Mémoires de mon grand-père en cours d’eau – 1/2

Mon frère se tenait immobile, sur un rocher, comme un soldat au garde-à-vous. Pour lui et moi qui sommes habitués aux eaux endormies des lacs bordés de rangées de troncs de bouleaux, les vagues du fleuve se déplacent à toute vitesse. Les berges ici s’éternisent, recouvertes uniquement de cailloux et de varech abandonné par les marées. Elles n’ont rien à voir avec les plages des lacs ni avec le fjord, comme une chaîne de montagnes qu’on aurait renversée, une immense vallée où le vent ne garde en place ni cheveu ni foulard dans son voyage. Ce fjord, que nous n’avions exploré d’abord qu’une fois, n’est bordé que d’écorchis ébène. Très jeunes, nous avions observé la noirceur aqueuse assez longtemps pour distinguer de petites lames d’écumes se formant au bout des vagues. Nous avions déduit que le lac se vidait vers le fleuve et qu’il fallait faire quelque chose avant qu’il ne s’assèche.

C’était mon grand-père qui nous avait expliqué qu’il n’y avait rien à craindre. Dans sa grande sagesse, il avait raconté aux deux enfants que nous étions que la pluie, elle, venait remonter le niveau du lac. Bien que le fjord soit plus profond que de nombreux kilomètres d’océan, il ne pouvait contenir à lui seul l’immensité monstrueuse que représentaient les milliards de litres d’eau contenus dans le lac. Mon frère, qui portait toujours sa casquette citron à l’époque, s’était imaginé boire toute cette eau, et nous avions dû écourter notre visite guidée des bois un peu plus tôt, ce jour-là. Les années suivantes, nous ne voguions que sur les lacs avoisinants, oubliant ce fjord, qui avait traumatisé mon frère.

Mon frère, donc, au garde-à-vous, avait plongé son regard dans quelque chose que je ne pouvais voir de la table à pique-nique. Il ne faisait pas froid, c’était même canicule, pourtant ses jambes brunies par le soleil grelottaient dans ses bermudas de jeans. Il avait froid d’une tristesse que nous ne nous expliquions pas encore.

-C’est un cormoran, nous annonçait-il, à ma grand-mère et moi.

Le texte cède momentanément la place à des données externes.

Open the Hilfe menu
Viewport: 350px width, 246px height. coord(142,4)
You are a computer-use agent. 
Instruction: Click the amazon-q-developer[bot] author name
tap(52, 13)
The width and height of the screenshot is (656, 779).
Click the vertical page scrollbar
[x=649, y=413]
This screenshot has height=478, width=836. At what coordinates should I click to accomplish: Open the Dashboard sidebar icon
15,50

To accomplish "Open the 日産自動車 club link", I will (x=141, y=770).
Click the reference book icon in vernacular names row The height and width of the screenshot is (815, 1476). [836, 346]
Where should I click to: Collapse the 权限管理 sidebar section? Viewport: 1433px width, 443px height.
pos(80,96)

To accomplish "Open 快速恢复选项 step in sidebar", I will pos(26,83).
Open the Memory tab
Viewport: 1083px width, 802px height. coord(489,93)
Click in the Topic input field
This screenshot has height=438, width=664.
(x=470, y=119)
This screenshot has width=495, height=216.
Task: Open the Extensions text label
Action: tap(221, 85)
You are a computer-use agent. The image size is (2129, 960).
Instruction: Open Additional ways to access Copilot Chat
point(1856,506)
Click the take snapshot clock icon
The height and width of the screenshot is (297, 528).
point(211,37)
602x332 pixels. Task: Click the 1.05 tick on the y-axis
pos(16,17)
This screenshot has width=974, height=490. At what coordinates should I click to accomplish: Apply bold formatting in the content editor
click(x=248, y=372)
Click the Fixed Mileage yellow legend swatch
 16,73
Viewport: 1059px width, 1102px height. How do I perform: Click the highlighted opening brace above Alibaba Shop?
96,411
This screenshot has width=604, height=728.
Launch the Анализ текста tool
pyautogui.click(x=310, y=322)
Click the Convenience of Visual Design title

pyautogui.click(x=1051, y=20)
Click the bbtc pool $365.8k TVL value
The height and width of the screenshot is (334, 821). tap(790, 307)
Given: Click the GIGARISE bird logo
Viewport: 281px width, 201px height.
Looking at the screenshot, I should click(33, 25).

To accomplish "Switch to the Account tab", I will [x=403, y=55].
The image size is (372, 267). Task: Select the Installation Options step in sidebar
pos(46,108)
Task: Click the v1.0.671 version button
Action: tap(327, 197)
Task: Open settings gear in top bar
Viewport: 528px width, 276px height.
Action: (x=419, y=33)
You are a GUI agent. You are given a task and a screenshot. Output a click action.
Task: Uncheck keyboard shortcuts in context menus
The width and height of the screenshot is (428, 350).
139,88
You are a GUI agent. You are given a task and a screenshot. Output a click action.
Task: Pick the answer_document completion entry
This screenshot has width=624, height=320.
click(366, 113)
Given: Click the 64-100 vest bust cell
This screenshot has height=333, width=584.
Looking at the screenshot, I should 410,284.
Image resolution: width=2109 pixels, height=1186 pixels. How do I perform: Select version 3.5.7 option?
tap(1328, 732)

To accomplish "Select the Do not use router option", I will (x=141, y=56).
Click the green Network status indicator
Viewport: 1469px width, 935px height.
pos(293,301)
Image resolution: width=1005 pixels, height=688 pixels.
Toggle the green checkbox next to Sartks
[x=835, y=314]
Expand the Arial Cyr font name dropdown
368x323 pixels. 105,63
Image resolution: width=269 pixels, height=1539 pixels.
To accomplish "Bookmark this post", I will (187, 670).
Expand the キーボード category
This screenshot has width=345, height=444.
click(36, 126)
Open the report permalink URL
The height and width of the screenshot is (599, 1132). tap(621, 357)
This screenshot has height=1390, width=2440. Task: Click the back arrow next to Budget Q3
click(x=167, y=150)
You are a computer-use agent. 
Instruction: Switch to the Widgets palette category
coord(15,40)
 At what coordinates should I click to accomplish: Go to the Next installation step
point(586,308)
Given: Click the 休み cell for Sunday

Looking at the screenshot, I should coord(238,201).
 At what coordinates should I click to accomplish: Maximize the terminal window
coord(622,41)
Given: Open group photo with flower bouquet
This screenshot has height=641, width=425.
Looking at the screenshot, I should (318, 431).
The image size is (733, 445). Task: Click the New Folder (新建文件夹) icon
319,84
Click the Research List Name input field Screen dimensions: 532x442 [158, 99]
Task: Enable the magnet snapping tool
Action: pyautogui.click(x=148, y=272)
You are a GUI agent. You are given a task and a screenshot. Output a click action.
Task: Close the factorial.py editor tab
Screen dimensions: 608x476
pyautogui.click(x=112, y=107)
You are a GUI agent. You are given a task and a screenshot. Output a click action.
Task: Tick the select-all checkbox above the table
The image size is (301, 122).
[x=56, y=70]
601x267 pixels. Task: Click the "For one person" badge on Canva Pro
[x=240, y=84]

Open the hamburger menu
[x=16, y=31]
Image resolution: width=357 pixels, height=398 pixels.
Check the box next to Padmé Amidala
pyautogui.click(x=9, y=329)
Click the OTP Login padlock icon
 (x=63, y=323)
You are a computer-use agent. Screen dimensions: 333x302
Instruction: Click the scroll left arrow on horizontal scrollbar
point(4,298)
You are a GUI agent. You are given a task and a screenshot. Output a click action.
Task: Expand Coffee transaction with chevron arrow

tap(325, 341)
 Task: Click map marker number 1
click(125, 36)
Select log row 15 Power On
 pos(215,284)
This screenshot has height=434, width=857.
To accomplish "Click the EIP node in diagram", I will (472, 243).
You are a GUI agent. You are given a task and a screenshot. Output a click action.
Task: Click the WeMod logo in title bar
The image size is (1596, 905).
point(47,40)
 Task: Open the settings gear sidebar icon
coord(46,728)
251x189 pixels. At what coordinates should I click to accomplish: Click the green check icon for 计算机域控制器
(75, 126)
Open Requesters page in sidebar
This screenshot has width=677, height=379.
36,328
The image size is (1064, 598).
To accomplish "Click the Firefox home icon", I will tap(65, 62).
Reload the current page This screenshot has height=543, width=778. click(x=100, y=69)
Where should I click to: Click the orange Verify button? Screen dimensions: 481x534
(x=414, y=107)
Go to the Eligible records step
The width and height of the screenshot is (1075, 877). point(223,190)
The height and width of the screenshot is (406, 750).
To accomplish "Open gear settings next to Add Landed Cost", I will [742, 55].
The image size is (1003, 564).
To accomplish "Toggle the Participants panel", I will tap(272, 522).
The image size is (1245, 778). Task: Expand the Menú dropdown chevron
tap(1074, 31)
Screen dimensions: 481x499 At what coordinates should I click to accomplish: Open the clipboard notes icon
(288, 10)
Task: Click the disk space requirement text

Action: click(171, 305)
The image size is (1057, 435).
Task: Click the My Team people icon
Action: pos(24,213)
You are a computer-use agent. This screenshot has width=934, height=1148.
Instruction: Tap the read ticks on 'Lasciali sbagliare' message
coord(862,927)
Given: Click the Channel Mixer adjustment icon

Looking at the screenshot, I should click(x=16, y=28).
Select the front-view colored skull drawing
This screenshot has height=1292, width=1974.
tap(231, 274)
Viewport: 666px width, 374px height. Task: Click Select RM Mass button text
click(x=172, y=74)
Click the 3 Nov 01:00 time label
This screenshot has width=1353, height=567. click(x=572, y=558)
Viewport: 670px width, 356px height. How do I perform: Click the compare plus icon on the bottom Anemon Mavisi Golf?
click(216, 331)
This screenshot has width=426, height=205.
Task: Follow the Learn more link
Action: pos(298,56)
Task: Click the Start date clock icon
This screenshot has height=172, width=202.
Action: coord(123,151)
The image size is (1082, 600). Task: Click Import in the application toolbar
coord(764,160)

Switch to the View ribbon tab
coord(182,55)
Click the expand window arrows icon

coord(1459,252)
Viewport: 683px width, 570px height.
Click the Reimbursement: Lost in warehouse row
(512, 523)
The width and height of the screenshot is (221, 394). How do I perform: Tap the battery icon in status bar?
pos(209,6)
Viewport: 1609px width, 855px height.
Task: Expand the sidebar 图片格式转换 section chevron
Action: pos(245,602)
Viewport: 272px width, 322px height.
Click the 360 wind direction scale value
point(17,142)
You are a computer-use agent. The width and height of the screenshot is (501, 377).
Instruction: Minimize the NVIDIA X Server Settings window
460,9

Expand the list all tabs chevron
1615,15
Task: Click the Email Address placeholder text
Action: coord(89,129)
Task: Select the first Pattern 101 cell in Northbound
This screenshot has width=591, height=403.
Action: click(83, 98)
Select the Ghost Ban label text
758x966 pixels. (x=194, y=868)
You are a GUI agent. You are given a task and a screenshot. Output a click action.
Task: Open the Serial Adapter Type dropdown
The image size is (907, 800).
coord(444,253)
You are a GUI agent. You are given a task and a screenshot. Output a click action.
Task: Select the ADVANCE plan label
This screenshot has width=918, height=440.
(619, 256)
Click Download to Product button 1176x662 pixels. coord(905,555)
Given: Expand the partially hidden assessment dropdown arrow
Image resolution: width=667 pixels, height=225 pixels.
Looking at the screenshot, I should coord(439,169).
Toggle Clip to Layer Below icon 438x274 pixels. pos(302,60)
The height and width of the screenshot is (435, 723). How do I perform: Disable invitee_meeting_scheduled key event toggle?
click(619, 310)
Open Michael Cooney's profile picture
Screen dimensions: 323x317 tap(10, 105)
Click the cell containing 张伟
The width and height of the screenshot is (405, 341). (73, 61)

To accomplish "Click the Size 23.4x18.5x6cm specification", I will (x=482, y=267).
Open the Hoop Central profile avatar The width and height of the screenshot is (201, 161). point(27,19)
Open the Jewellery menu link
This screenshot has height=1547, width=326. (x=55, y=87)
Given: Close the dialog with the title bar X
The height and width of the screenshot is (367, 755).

Un cormoran. Il avait appris de ce grand-père à différencier de loin toute la faune aviaire. Mon frère et moi nous demandions souvent comment cet homme avait lui-même eu le temps d’apprendre tout ce qu’il savait, alors qu’il n’avait que peu de temps pour nous voir et encore moins pour guérir de tous les rhumatismes qui n’affectent pas les gens riches. Il avait pourtant une paire de jumelles brunes qui dataient d’avant une guerre ou deux. Fidèles acolytes de ses marches en forêt, elles lui servaient à distinguer les nids perchés sur les branches hautes des hêtres et des cyprès. Il arpentait les coteaux qui bordaient les lacs à la recherche de baies sauvages ou de champs de lupins polyphylles, d’épervières des prés et d’eupatoires maculées. Il nous y emmenait ensuite cueillir des bouquets pour notre mère et notre grand-mère, qui nous attendaient toujours longuement, des après-midis durant, sur le banc berçant du patio, thé en main. Mon grand-père était le seul homme qui savait différencier la carotte sauvage de la berce du Caucase, deux minuscules fleurs aux pétales blanches, populant leurs tiges à la quarantaine. Je me souviens avoir déjà demandé à ma grand-mère, un soir, dans l’intimité du moment murmuré où elle me bordait, si cette capacité à différencier les plantes était bien réelle. Elle avait refermé le livre de contes qu’elle consultait parfois pour concocter quelque histoire de géant et d’ogre, avait observé le mur, puis s’était penchée vers moi et avait déposé sur ma joue un baiser humide et amoureux.

-Je sais que l’une peut brûler la peau quand on y touche, avait-elle répondu. Comme personne n’est jamais revenu d’une excursion avec des brûlures, je pense qu’on peut déduire qu’il sait les différencier.

Ma grand-mère, qui ne pouvait nommer ni les plantes, ni les oiseaux, ni les voitures, ni les ustensiles, ni les corps d’eaux et ne pouvait différencier sa gauche de sa droite, possédait toutefois une froide logique qui la sortait de tous questionnements. Quand elle ne pouvait nommer l’objet, elle disait par exemple :

-Donne-moi le guedi pour mon mélange à crêpes.

Tous savaient qu’il s’agissait alors de sa maryse, et bien que nous lui rappelions chaque fois le nom de l’objet, elle ne le retenait jamais, et demandait une deuxième fois :

-Donne-moi le cossin avec le bout bleu et le manche en bois.

Nous reconnaissions la même maryse, que nous la lui tendions, sans question.